### Exercise goal
Return the lines of the listing below without any changes, starting with the line that contains "The height and width of the screenshot is (1114, 2402)." and going on through the last line of the listing.
== Records for the task ==
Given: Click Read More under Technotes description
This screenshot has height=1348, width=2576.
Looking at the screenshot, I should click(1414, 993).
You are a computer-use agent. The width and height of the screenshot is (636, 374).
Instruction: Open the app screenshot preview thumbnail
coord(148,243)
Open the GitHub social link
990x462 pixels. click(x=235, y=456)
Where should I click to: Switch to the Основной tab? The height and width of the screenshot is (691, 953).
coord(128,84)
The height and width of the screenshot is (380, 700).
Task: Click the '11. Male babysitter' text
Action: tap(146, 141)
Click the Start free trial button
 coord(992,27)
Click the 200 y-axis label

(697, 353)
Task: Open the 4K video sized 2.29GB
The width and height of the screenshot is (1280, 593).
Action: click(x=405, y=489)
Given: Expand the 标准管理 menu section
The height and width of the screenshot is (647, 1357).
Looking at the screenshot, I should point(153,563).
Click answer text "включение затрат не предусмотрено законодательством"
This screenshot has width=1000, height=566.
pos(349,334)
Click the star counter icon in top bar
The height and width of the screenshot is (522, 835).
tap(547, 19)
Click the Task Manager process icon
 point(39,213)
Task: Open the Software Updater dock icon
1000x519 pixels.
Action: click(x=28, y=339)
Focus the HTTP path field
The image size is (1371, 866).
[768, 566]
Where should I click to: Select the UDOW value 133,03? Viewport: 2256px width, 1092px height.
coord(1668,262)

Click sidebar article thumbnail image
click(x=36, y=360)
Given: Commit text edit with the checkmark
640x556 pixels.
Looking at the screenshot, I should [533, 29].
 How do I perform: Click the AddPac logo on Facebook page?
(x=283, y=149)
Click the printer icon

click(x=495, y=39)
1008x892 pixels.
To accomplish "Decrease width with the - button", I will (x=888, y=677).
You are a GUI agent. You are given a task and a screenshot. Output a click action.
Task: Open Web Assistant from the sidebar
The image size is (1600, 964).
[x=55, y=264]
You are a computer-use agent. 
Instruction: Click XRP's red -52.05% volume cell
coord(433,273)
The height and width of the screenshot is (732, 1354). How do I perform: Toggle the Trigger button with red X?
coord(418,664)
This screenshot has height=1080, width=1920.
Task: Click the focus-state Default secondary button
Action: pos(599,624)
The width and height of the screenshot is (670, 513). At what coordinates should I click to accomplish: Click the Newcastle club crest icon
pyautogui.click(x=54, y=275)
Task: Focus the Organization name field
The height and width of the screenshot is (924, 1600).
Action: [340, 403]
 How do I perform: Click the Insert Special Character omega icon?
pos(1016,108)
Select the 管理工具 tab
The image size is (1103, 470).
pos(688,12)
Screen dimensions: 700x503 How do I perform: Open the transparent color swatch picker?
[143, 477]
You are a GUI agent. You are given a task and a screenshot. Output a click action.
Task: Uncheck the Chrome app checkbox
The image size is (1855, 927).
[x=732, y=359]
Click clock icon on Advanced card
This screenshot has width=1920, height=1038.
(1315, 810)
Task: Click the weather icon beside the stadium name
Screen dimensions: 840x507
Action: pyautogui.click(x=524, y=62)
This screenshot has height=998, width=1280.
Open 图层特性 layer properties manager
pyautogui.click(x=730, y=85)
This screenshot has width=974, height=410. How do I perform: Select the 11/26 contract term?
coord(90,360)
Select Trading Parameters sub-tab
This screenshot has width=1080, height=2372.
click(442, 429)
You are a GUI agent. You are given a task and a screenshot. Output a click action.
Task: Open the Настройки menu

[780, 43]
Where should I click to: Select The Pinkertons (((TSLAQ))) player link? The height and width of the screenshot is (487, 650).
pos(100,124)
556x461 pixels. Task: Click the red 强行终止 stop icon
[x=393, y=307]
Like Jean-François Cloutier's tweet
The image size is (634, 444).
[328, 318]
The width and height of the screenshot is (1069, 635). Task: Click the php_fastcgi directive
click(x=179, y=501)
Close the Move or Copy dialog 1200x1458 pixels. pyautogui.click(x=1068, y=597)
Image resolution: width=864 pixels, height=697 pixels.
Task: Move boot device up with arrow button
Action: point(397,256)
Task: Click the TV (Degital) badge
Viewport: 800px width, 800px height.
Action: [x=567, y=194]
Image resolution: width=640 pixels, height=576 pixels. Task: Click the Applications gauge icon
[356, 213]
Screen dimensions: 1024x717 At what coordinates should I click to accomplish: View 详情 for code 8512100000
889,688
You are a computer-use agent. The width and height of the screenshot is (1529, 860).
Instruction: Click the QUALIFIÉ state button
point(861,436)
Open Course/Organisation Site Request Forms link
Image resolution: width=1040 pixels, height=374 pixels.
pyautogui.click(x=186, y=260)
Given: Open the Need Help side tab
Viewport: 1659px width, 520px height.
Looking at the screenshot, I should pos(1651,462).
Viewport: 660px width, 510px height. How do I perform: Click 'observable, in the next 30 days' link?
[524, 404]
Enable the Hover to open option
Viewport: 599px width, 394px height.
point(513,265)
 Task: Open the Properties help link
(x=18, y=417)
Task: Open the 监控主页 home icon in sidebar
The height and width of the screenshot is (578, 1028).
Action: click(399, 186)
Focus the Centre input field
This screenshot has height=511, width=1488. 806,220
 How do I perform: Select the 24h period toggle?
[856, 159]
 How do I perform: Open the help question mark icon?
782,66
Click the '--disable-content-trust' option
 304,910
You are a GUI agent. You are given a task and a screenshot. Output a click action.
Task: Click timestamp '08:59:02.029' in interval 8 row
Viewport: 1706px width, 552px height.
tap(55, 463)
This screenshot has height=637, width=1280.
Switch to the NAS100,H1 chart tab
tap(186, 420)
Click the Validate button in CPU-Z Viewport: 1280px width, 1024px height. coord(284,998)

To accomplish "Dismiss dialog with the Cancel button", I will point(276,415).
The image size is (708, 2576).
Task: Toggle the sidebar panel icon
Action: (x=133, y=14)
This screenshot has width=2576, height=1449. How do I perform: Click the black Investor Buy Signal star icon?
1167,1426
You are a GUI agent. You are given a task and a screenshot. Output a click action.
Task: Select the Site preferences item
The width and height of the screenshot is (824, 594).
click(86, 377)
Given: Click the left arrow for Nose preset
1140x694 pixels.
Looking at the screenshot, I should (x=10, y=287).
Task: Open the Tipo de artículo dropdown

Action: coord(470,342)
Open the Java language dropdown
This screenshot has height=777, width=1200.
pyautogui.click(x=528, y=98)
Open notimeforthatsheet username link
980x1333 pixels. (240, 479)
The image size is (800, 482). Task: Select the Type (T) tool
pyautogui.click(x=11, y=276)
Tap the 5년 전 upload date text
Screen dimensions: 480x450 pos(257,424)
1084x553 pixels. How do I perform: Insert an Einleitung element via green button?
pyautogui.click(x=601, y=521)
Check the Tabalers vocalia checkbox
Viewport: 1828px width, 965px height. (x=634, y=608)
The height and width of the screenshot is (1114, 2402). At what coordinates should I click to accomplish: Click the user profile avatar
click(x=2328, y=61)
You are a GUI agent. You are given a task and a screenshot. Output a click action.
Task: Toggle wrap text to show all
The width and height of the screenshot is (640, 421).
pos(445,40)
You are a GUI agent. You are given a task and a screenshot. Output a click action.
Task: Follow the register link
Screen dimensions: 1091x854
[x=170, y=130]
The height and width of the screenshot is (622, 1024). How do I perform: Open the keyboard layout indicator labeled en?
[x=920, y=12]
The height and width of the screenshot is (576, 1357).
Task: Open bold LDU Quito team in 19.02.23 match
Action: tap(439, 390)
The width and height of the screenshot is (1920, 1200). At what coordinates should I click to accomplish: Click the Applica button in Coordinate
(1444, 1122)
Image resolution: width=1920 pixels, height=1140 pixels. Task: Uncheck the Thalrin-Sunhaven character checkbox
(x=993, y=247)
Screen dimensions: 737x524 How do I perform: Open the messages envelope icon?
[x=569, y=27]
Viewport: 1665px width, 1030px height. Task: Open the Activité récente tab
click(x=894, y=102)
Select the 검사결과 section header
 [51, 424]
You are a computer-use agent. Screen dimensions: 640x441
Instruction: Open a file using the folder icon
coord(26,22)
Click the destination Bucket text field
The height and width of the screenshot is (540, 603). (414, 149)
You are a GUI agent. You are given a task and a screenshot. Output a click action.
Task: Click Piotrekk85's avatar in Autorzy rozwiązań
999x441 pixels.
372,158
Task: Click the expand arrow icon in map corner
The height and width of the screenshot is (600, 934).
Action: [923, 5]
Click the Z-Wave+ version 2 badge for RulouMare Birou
===
### Complete output
The height and width of the screenshot is (1114, 2402). At what coordinates should I click to accomplish: Click the user profile avatar
click(x=2328, y=61)
You are a GUI agent. You are given a task and a screenshot. Output a click action.
Task: Toggle wrap text to show all
The width and height of the screenshot is (640, 421).
pos(445,40)
You are a GUI agent. You are given a task and a screenshot. Output a click action.
Task: Follow the register link
Screen dimensions: 1091x854
[x=170, y=130]
The height and width of the screenshot is (622, 1024). How do I perform: Open the keyboard layout indicator labeled en?
[x=920, y=12]
The height and width of the screenshot is (576, 1357).
Task: Open bold LDU Quito team in 19.02.23 match
Action: tap(439, 390)
The width and height of the screenshot is (1920, 1200). At what coordinates should I click to accomplish: Click the Applica button in Coordinate
(1444, 1122)
Image resolution: width=1920 pixels, height=1140 pixels. Task: Uncheck the Thalrin-Sunhaven character checkbox
(x=993, y=247)
Screen dimensions: 737x524 How do I perform: Open the messages envelope icon?
[x=569, y=27]
Viewport: 1665px width, 1030px height. Task: Open the Activité récente tab
click(x=894, y=102)
Select the 검사결과 section header
 [51, 424]
You are a computer-use agent. Screen dimensions: 640x441
Instruction: Open a file using the folder icon
coord(26,22)
Click the destination Bucket text field
The height and width of the screenshot is (540, 603). (414, 149)
You are a GUI agent. You are given a task and a screenshot. Output a click action.
Task: Click Piotrekk85's avatar in Autorzy rozwiązań
999x441 pixels.
372,158
Task: Click the expand arrow icon in map corner
The height and width of the screenshot is (600, 934).
Action: [923, 5]
Click the Z-Wave+ version 2 badge for RulouMare Birou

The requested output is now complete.